There were some bright spots in F&B – a handful of restaurants and cafes that were doing well. That was before last Friday's announcement by Prime Minister Lee Hsien Loong of more stringent safedistancing rules.
Restaurants cannot have dine-in customers for a month starting from Tuesday, and can offer only takeaways or deliveries.
Whatever advantage they had is gone now, for at least a month. Some are scrambling to work out takeout menus for customers who can no longer eat on their premises.
Ms Daphne Goh owns four cafes – Atlas Coffeehouse in Duke's Road, Columbus Coffee in Upper Thomson Road, Apollo Coffee Bar in Serangoon Garden Way and Lunar Coffee Brewers in OUE Downtown Gallery, the first three in residential areas.
She says: "Before the implementation of the social-distancing rule, we actually experienced a spike and were pleasantly surprised by the support from the community.
"It helps that we are situated in neighbourhoods and have many regular customers living nearby.
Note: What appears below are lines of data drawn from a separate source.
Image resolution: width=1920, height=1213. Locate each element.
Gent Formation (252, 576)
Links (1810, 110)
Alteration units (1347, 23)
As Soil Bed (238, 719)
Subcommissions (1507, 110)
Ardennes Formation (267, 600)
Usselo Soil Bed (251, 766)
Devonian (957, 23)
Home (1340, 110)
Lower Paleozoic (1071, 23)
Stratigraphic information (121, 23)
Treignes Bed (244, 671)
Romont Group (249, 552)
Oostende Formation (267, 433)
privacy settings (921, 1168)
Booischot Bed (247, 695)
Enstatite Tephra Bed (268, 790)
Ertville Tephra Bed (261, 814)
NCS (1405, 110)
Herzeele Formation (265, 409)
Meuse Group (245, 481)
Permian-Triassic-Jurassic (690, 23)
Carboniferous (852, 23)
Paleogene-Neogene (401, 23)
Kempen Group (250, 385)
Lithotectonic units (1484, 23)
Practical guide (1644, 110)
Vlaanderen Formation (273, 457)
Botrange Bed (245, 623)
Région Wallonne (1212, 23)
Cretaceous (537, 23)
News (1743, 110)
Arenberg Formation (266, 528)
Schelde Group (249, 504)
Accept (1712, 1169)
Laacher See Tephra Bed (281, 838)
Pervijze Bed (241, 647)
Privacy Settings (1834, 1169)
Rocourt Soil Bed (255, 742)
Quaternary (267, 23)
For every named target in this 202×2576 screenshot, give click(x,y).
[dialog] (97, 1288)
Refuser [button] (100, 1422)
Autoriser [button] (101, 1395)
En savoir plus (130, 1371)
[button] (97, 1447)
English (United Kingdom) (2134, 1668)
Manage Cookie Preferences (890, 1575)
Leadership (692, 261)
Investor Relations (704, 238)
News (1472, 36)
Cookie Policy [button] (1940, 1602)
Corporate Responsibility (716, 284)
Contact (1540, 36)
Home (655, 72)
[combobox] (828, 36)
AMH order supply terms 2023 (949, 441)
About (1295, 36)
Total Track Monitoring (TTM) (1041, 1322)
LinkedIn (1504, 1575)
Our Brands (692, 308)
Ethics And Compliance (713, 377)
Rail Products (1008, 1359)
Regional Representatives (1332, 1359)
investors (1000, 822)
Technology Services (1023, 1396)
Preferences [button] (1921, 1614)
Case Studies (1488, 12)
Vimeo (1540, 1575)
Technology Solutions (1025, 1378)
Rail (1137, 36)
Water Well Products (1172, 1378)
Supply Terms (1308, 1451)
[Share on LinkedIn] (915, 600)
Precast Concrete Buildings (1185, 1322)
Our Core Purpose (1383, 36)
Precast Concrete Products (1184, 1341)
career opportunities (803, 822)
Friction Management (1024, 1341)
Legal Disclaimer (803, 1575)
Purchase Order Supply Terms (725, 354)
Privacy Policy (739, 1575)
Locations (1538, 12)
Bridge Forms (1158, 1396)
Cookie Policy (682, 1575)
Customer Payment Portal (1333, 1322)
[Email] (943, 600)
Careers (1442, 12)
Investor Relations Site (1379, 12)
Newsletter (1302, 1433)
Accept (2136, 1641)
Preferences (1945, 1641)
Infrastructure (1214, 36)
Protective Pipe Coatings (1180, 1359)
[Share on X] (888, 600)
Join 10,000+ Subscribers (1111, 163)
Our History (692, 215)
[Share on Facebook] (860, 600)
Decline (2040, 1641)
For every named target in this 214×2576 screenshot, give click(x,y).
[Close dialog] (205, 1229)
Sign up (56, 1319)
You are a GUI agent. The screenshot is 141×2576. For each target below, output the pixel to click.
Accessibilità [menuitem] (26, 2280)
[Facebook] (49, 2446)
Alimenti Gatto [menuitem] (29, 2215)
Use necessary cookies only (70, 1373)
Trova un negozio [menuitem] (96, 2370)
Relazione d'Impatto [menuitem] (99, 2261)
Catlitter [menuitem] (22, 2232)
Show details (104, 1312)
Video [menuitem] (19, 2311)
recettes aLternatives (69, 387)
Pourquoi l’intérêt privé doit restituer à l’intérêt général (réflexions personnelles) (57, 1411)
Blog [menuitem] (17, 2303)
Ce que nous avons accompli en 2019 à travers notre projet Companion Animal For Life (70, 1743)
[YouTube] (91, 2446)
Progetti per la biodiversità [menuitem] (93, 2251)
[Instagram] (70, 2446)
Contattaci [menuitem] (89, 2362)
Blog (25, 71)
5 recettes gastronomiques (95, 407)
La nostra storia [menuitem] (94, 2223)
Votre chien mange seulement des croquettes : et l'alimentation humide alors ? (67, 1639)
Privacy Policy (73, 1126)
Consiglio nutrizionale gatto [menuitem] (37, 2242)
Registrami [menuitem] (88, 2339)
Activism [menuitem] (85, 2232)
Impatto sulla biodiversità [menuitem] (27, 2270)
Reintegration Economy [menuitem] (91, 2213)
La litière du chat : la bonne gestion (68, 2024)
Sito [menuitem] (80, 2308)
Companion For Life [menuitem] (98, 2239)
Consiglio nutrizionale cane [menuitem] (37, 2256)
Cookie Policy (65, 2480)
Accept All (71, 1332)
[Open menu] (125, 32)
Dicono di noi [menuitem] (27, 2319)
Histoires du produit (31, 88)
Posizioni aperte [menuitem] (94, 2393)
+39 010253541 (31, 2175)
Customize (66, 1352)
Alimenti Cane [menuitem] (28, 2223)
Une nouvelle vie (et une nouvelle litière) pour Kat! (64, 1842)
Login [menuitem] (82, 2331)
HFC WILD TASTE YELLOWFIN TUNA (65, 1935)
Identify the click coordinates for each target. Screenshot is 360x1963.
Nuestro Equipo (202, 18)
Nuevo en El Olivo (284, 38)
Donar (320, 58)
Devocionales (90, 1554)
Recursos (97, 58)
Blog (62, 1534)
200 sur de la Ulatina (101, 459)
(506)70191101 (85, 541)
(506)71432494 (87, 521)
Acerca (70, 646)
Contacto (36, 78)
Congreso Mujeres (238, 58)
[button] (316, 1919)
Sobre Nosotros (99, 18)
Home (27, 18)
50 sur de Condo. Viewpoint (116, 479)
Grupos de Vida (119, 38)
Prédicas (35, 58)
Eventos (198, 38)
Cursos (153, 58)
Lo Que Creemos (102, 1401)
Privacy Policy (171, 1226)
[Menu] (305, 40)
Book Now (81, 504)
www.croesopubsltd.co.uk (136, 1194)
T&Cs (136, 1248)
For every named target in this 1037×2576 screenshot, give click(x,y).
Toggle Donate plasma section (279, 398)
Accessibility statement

With many working from home, it is much easier and more convenient for them to patronise our shops throughout the week."
Torasho, a ramen and izakaya restaurant in Tras Street, was also doing well.
Co-owner Tora Widjaja says he is now looking at what dishes he can offer for takeaways.
His restaurant was busy at lunch on weekdays with office workers coming in, and busier at dinner on weekends, when families and groups of friends would turn up.
He thinks that friendly pricing is what attracts diners. A bowl of tonkotsu ramen costs $12, at least $2 cheaper than some ramen-ya.
Neighbourhood French restaurant Summer Hill, in Sunset Way, also had a bump in business.
Owner Anthony Yeoh says: "Business is up a little as we're in a neighbourhood. This surprised me as I was preparing for the worst. We just got really lucky with our location and have regulars who want to support us."
Most of the seating for the restaurant is outdoors, and the new surge in customers going to the restaurant were those who work from home. They went for lunch at the restaurant, which serves homey food such as roast chicken and beef bourguignon.
With the pivot to takeaways, he is now looking to create a kid-friendly menu of pasta that parents can order to go.
A large outdoor seating area also proved to be the saving grace for Artichoke, a Middle Eastern restaurant in Middle Road.
Owner Bjorn Shen says that using the area more fully than before had made it possible for him to comply with the new social-distancing rules without losing too many seats. The capacity is now 80, down from 100 before. Still, he says, business has fallen by 50 per cent.
Chef Shen says he will be offering takeaway food, and free delivery to designated pick-up points across Singapore.
To further reassure guests, FOC in Sentosa, a Mediterranean-style beach club, leased a thermal scanner, which it placed at the entrance.